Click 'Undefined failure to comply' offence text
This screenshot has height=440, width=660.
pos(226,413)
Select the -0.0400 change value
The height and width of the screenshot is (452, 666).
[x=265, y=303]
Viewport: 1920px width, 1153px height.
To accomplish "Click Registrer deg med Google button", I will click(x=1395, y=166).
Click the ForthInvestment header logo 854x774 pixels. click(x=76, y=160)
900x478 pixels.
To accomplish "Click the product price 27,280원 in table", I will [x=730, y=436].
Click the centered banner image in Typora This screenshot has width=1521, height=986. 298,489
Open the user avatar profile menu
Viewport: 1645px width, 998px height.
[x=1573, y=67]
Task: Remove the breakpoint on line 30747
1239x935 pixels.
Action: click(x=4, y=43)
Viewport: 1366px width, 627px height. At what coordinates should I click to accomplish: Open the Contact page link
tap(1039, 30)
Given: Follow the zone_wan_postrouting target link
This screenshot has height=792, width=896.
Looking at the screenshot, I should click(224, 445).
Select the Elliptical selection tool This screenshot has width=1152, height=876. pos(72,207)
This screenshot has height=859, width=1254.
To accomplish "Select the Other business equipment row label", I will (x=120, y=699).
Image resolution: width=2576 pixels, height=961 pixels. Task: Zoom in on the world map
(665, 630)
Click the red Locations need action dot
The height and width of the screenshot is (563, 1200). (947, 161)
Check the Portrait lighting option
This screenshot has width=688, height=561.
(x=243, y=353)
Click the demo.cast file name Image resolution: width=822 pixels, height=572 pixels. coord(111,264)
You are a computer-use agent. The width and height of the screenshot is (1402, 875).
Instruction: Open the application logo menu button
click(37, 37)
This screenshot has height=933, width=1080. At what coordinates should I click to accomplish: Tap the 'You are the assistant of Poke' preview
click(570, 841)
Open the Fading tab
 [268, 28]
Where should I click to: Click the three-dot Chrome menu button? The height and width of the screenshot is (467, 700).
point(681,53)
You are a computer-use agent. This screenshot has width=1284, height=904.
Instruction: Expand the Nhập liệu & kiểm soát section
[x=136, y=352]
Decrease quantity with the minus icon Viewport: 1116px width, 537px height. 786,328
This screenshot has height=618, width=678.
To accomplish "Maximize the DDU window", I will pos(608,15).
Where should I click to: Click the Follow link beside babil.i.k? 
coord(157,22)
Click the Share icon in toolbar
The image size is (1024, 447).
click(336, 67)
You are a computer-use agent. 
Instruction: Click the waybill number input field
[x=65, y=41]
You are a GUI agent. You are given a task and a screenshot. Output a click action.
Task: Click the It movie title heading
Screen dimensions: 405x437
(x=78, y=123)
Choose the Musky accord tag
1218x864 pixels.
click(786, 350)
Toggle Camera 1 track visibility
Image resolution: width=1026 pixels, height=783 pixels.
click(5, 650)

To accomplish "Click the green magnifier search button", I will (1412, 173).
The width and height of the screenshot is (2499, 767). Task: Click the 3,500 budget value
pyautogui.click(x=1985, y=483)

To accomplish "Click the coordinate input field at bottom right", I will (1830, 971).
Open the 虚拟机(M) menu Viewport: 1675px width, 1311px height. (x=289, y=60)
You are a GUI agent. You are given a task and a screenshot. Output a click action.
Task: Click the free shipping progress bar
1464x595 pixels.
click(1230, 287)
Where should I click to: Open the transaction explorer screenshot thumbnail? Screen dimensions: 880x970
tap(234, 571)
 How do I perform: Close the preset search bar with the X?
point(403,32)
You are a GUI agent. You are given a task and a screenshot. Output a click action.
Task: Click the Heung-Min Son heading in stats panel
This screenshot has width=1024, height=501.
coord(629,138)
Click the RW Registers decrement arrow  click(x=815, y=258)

▶ [Work required]
Could you give every entry again, exactly as written?

▶ [Answer section]
Click 'Undefined failure to comply' offence text
This screenshot has height=440, width=660.
pos(226,413)
Select the -0.0400 change value
The height and width of the screenshot is (452, 666).
[x=265, y=303]
Viewport: 1920px width, 1153px height.
To accomplish "Click Registrer deg med Google button", I will click(x=1395, y=166).
Click the ForthInvestment header logo 854x774 pixels. click(x=76, y=160)
900x478 pixels.
To accomplish "Click the product price 27,280원 in table", I will [x=730, y=436].
Click the centered banner image in Typora This screenshot has width=1521, height=986. 298,489
Open the user avatar profile menu
Viewport: 1645px width, 998px height.
[x=1573, y=67]
Task: Remove the breakpoint on line 30747
1239x935 pixels.
Action: click(x=4, y=43)
Viewport: 1366px width, 627px height. At what coordinates should I click to accomplish: Open the Contact page link
tap(1039, 30)
Given: Follow the zone_wan_postrouting target link
This screenshot has height=792, width=896.
Looking at the screenshot, I should click(224, 445).
Select the Elliptical selection tool This screenshot has width=1152, height=876. pos(72,207)
This screenshot has height=859, width=1254.
To accomplish "Select the Other business equipment row label", I will (x=120, y=699).
Image resolution: width=2576 pixels, height=961 pixels. Task: Zoom in on the world map
(665, 630)
Click the red Locations need action dot
The height and width of the screenshot is (563, 1200). (947, 161)
Check the Portrait lighting option
This screenshot has width=688, height=561.
(x=243, y=353)
Click the demo.cast file name Image resolution: width=822 pixels, height=572 pixels. coord(111,264)
You are a computer-use agent. The width and height of the screenshot is (1402, 875).
Instruction: Open the application logo menu button
click(37, 37)
This screenshot has height=933, width=1080. At what coordinates should I click to accomplish: Tap the 'You are the assistant of Poke' preview
click(570, 841)
Open the Fading tab
 [268, 28]
Where should I click to: Click the three-dot Chrome menu button? The height and width of the screenshot is (467, 700).
point(681,53)
You are a computer-use agent. This screenshot has width=1284, height=904.
Instruction: Expand the Nhập liệu & kiểm soát section
[x=136, y=352]
Decrease quantity with the minus icon Viewport: 1116px width, 537px height. 786,328
This screenshot has height=618, width=678.
To accomplish "Maximize the DDU window", I will pos(608,15).
Where should I click to: Click the Follow link beside babil.i.k? 
coord(157,22)
Click the Share icon in toolbar
The image size is (1024, 447).
click(336, 67)
You are a computer-use agent. 
Instruction: Click the waybill number input field
[x=65, y=41]
You are a GUI agent. You are given a task and a screenshot. Output a click action.
Task: Click the It movie title heading
Screen dimensions: 405x437
(x=78, y=123)
Choose the Musky accord tag
1218x864 pixels.
click(786, 350)
Toggle Camera 1 track visibility
Image resolution: width=1026 pixels, height=783 pixels.
click(5, 650)

To accomplish "Click the green magnifier search button", I will (1412, 173).
The width and height of the screenshot is (2499, 767). Task: Click the 3,500 budget value
pyautogui.click(x=1985, y=483)

To accomplish "Click the coordinate input field at bottom right", I will (1830, 971).
Open the 虚拟机(M) menu Viewport: 1675px width, 1311px height. (x=289, y=60)
You are a GUI agent. You are given a task and a screenshot. Output a click action.
Task: Click the free shipping progress bar
1464x595 pixels.
click(1230, 287)
Where should I click to: Open the transaction explorer screenshot thumbnail? Screen dimensions: 880x970
tap(234, 571)
 How do I perform: Close the preset search bar with the X?
point(403,32)
You are a GUI agent. You are given a task and a screenshot. Output a click action.
Task: Click the Heung-Min Son heading in stats panel
This screenshot has width=1024, height=501.
coord(629,138)
Click the RW Registers decrement arrow  click(x=815, y=258)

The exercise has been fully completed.